> _Records for the task_
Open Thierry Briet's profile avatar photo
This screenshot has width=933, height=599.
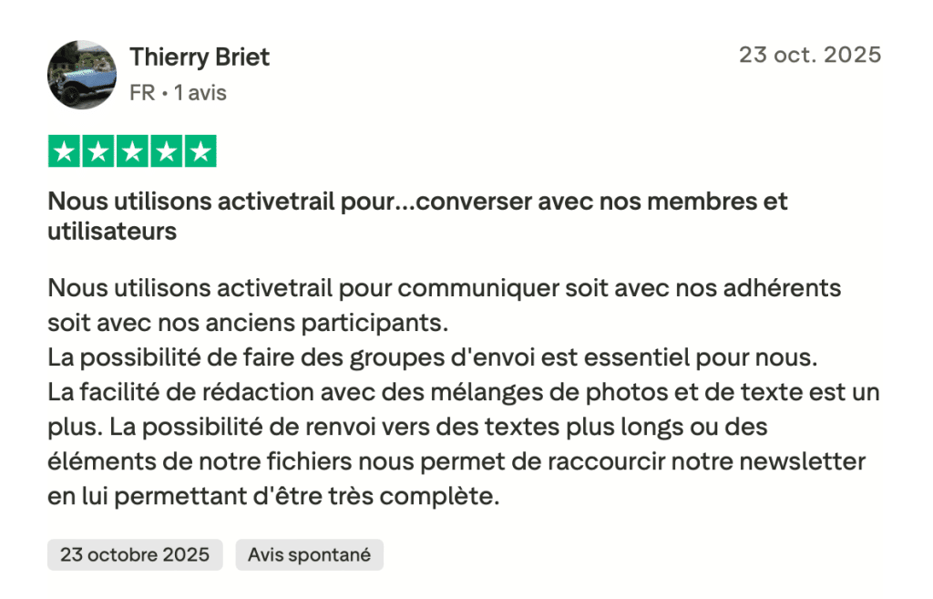pos(82,75)
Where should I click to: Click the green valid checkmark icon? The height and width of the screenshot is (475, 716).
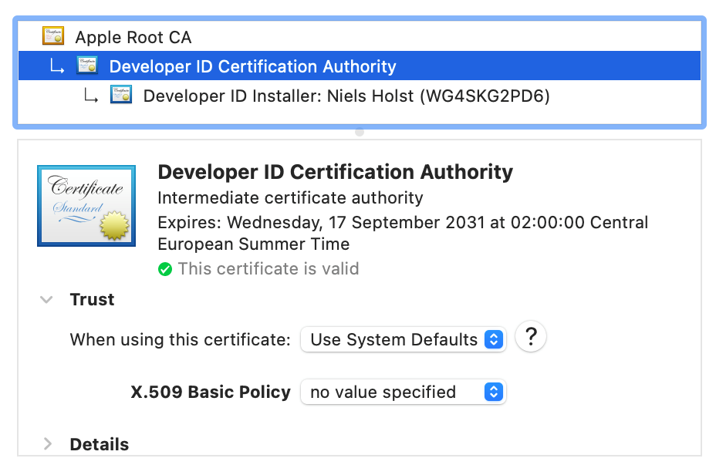(164, 269)
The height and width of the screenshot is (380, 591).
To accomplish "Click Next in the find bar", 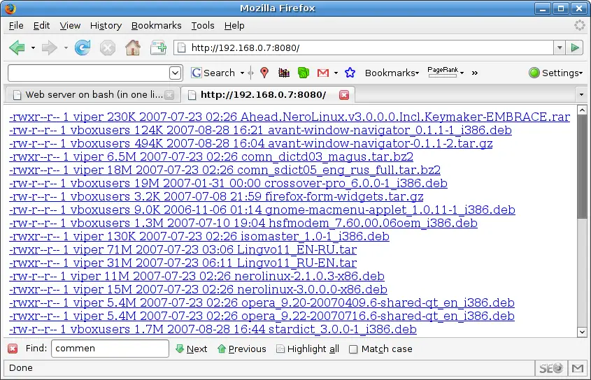I will pyautogui.click(x=191, y=349).
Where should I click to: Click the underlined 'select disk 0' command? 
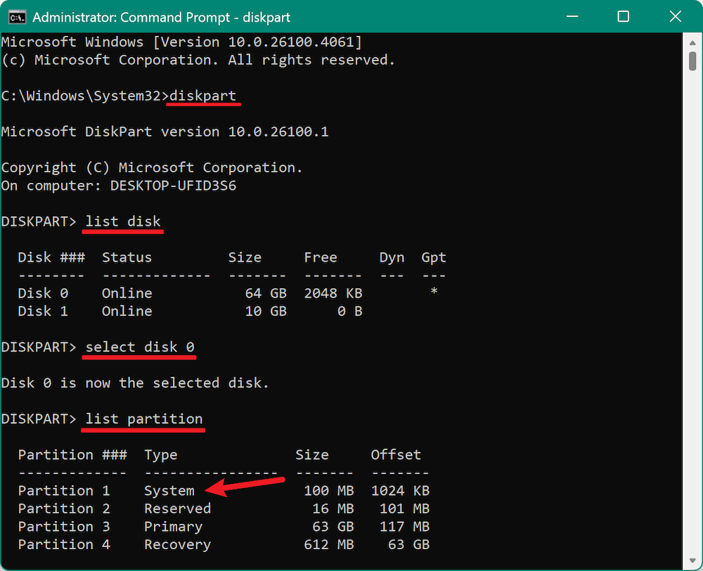138,347
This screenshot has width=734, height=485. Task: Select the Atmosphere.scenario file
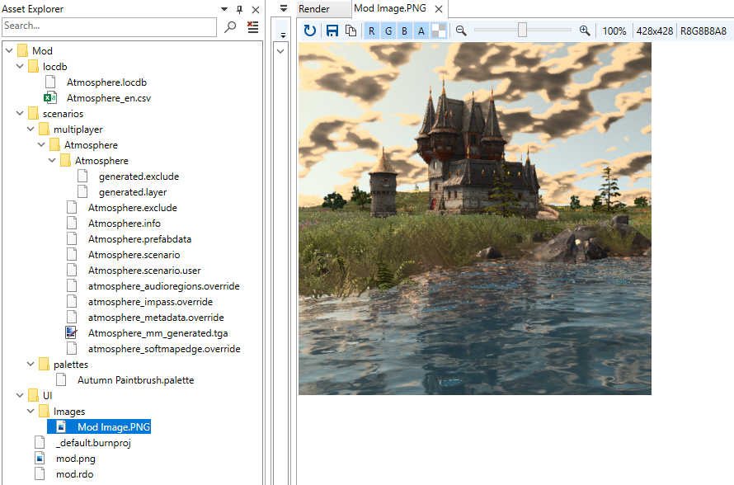coord(134,255)
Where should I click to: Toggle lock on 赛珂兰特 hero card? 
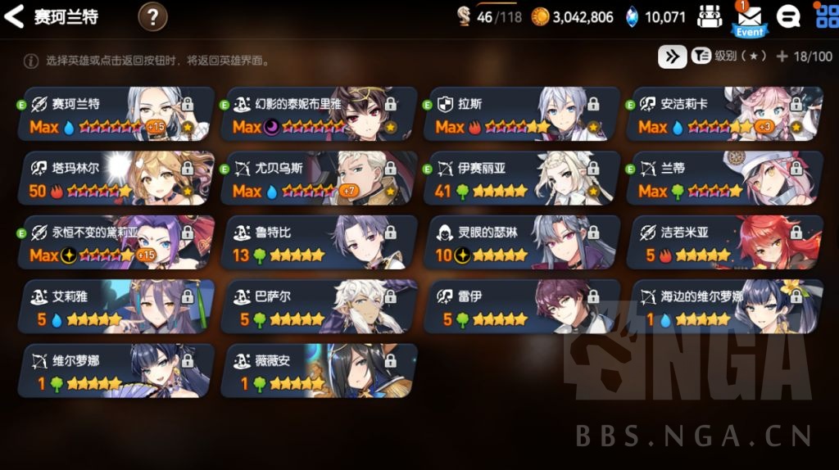click(188, 104)
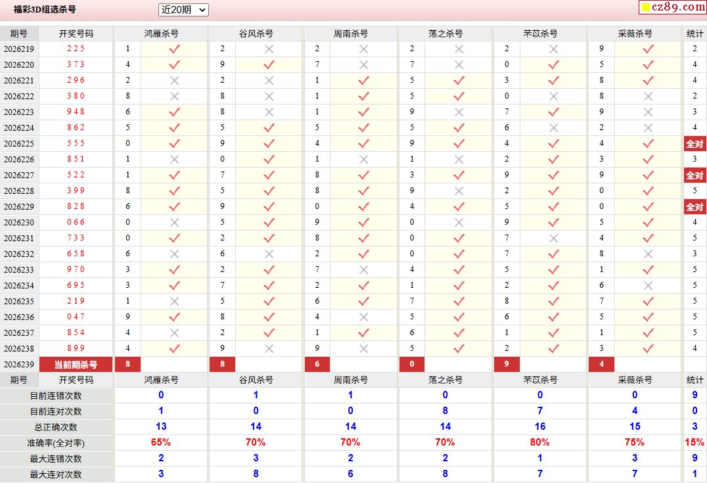
Task: Click the 80% accuracy for 芣苡杀号
Action: pos(539,442)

> _Stated exercise_
State how many lines of the listing above contain the word "screenshot". Reply with the number alone.

> _Result of the task_
4